[Stored data entries]
- - -
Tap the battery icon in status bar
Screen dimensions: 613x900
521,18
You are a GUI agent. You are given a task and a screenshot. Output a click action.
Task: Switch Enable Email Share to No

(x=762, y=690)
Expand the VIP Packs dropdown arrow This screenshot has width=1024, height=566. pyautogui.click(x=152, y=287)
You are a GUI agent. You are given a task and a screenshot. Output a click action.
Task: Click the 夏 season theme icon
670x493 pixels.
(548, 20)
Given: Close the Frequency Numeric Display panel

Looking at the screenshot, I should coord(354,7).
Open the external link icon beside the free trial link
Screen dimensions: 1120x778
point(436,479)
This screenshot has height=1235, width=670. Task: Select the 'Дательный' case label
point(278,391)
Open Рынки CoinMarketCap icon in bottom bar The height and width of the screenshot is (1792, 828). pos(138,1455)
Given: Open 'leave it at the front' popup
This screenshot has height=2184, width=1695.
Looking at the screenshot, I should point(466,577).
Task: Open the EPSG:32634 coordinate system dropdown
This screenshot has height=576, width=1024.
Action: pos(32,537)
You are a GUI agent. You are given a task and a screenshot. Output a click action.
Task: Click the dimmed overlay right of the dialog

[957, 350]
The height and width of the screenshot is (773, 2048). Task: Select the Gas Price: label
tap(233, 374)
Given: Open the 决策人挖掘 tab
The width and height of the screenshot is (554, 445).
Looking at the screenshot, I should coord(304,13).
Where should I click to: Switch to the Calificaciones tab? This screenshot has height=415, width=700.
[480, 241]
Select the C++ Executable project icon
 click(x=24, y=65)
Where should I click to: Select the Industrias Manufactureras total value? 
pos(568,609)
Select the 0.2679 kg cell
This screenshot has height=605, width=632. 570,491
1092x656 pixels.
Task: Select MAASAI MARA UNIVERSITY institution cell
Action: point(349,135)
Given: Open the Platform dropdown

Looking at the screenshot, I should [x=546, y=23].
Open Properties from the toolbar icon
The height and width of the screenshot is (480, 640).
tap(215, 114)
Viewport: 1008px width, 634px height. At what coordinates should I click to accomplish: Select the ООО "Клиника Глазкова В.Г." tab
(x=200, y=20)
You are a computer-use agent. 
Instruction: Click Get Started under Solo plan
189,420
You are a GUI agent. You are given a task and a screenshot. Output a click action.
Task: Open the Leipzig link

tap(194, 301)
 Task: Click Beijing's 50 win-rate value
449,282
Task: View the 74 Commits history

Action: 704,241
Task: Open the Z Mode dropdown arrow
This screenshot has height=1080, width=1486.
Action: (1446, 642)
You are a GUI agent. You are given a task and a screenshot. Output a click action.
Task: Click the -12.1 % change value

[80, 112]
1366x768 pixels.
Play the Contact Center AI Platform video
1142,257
- - -
* **Exercise directions**
Find the lines above that contain the word "arrow" and collect them.

* **Result**
Expand the VIP Packs dropdown arrow This screenshot has width=1024, height=566. pyautogui.click(x=152, y=287)
Task: Open the Z Mode dropdown arrow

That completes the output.